**QUOTED TEXT**
___

This response submitted by mike d on 7/7/06 at 1:44 PM. ( ) 66.191.21.142

just be sure to use a good degreaser in your soak; be sure to fit the head to the form before you mount the skin!
Makes finishing a lot easier!


Tips on coldwater vs. warmwater

This response submitted by Cecil 64.184.41.234 on 7/8/06 at 8:04 AM. ( jjbaird@ligtel.com ) 64.184.41.17

And be aware this is my opinion and take on them. Some may disagree.

1.) Cast head only due to grease bleeding and to much time involved in building back up the real head IMHO. Best commerical heads in my opinion if you don't cast your own is Caribou Supply. IMHO casting your own head is not cost effective for commerical work.

2.) Degreasing a must as Mike D. said. Yeah I know Dan Rinehart says it's not necessary but I respectfully disagree. I soak the cleaned skin mineral spirts overnight, then wash in a sudzy Dawn solution for about 20 minutes and rinse. Next soak preservative of your choice. I prefer borax and lysol. If it's one of those silver chromish summer Great Lakes fish I only soak for a an hour or so and freeze the skin until I am ready to mount.

3.) As Mike D. said don't carve your body until you have the artifical head on hand. Sometimes you can't get a perfect match and you want to adjust the carved body to the head on hand.

4.) Most likely you will have to carve a body. There are some forms available and you could get lucky but for the most part salmonids vary so much you will have to carve. If you aren't good at carving yet get started praticing. It can be learned! Some are intimidated by it but it does get easier the more you do it.

5.) Make sure you skin is 100 percent clean with no connective tissue on the inside that can ball up and creat bumps under the skin. Also your form needs to be as smooth as a baby's butt as the skin on salmonids is thinner due to smaller scales. (Some of the smaller trout and char have thin enough skin to see through.) However it is fairly strong and shouldn't be a problem as long as you're careful.

5.) Don't use too much glue as this can create depressions or unseen air bubbles. But you must use glue! I use latex caulking in a tube from wallmart. It's the one that is about a dollar a tube. Make sure you push all the air bubbles out from under the skin and keep coming back to the skin for an hour or so to make sure everything is fine. I use my wetted hands to feel for and push out airbubbles. Instead of sewing the back seam I use dress maker pins. Sewing is a pain to me and puts too much stress on the skin IMHO.

___

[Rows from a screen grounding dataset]
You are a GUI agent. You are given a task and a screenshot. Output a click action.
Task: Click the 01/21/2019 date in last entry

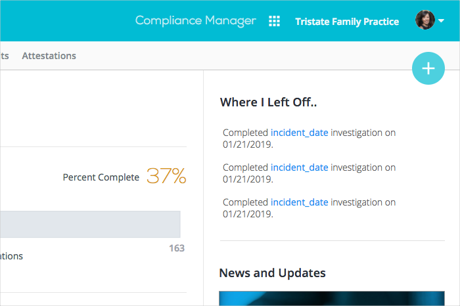point(247,214)
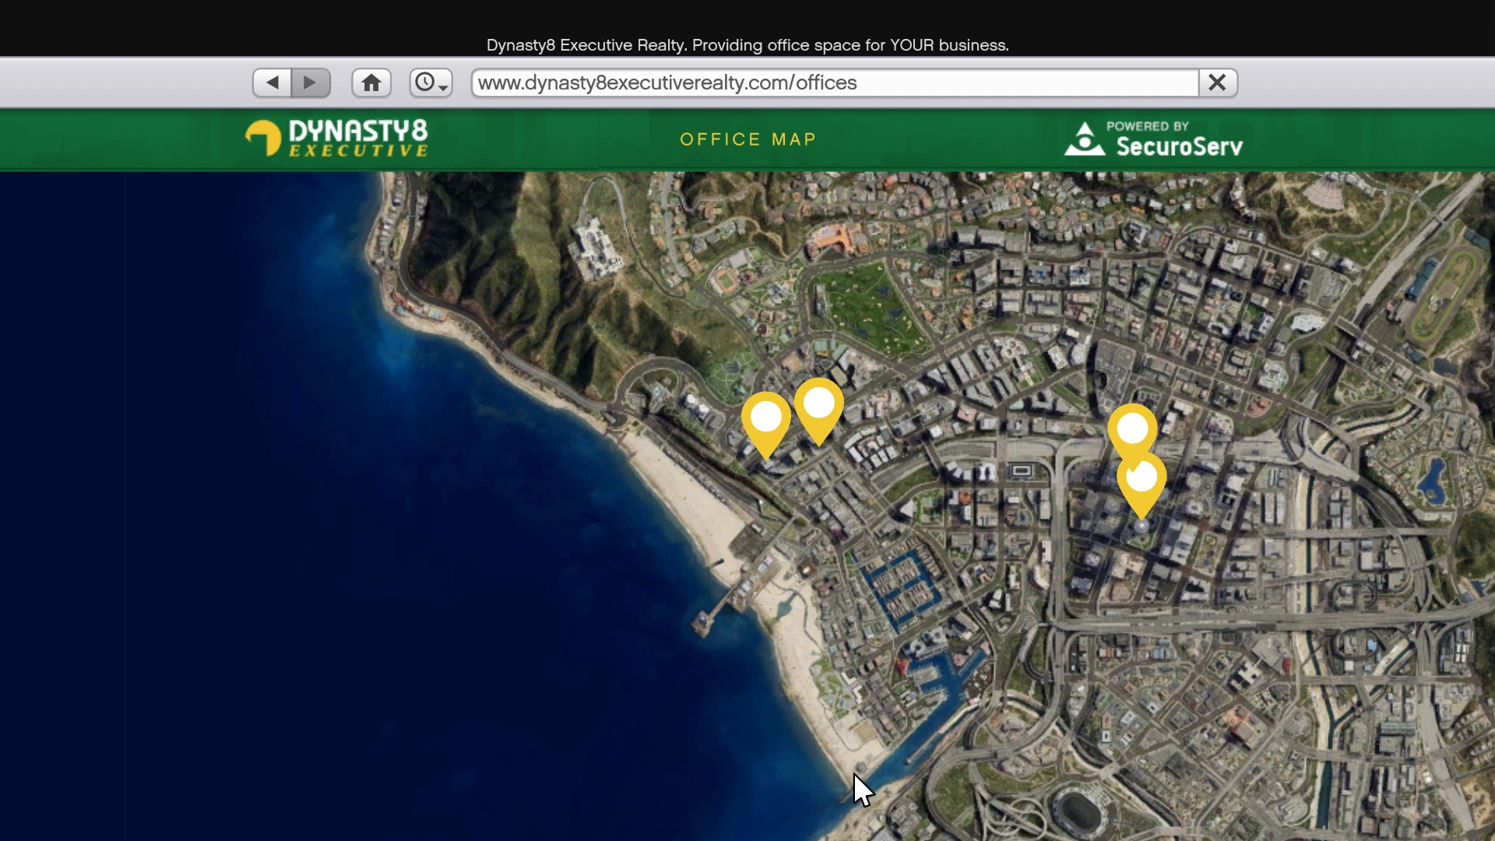The image size is (1495, 841).
Task: Select the leftmost yellow office pin
Action: point(765,419)
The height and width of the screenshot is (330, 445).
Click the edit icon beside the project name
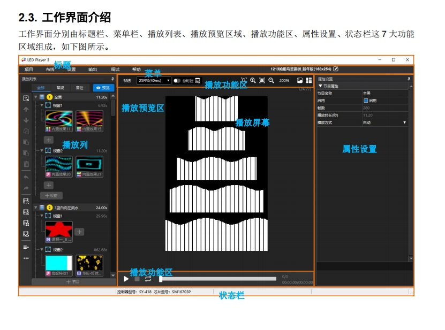click(336, 69)
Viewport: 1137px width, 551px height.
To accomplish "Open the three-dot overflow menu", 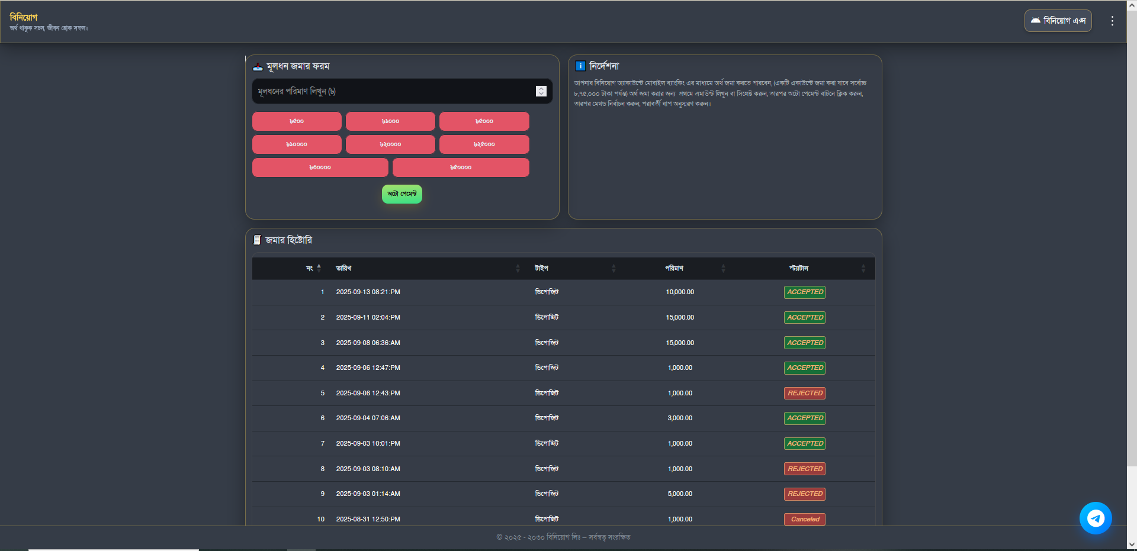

___

**INSTRUCTION 1**
Could you reproduce every one of the screen grounding entries line for line, leaving the pictures out?
**INSTRUCTION 2**
Can you carry on the forum post about mounting salmonid fish skins, picking up after its last sentence?

**EXPECTED ANSWER 1**
You are a GUI agent. You are given a task and a screenshot. Output a click action.
Task: Click the 01/21/2019 date in last entry

point(247,214)
The image size is (1495, 841).
Task: Select the leftmost yellow office pin
Action: point(765,419)
The height and width of the screenshot is (330, 445).
Click the edit icon beside the project name
click(336, 69)
Viewport: 1137px width, 551px height.
To accomplish "Open the three-dot overflow menu", 

**EXPECTED ANSWER 2**
6.) Use sufficent apoxie sculpt on your outside seam where the head meets the form. (After the skin is totally dry) If it's too thin it could crack later. Overlap it onto your trout skin. After the Apoxie sets up sand it with med find sandpaper and then fine sandpaper. If you need to apply another coat and sand again. You want a smooth natural head to body junction. I bond the head itself to the carved body with bondo. I used to use expandable foam but that can expand if your fish is exposed to warm temps and cause the seam between the head and form to crack. It can also be a pain for a beginner to judge how much expandable foam to use. Too little and you get a poor bond, too much and you have a mess and it could force your head away from the body. I drill temporary holes in the head to push in T or an upholstery pin to hold the head in place temporarily. I also like to heat the head in a microwave to shape it to have the gill covers down snug to the form and skin if necessary. Once heated, in place, and the way I want it I wrap duct tape around it to hold it in postion until the head cools.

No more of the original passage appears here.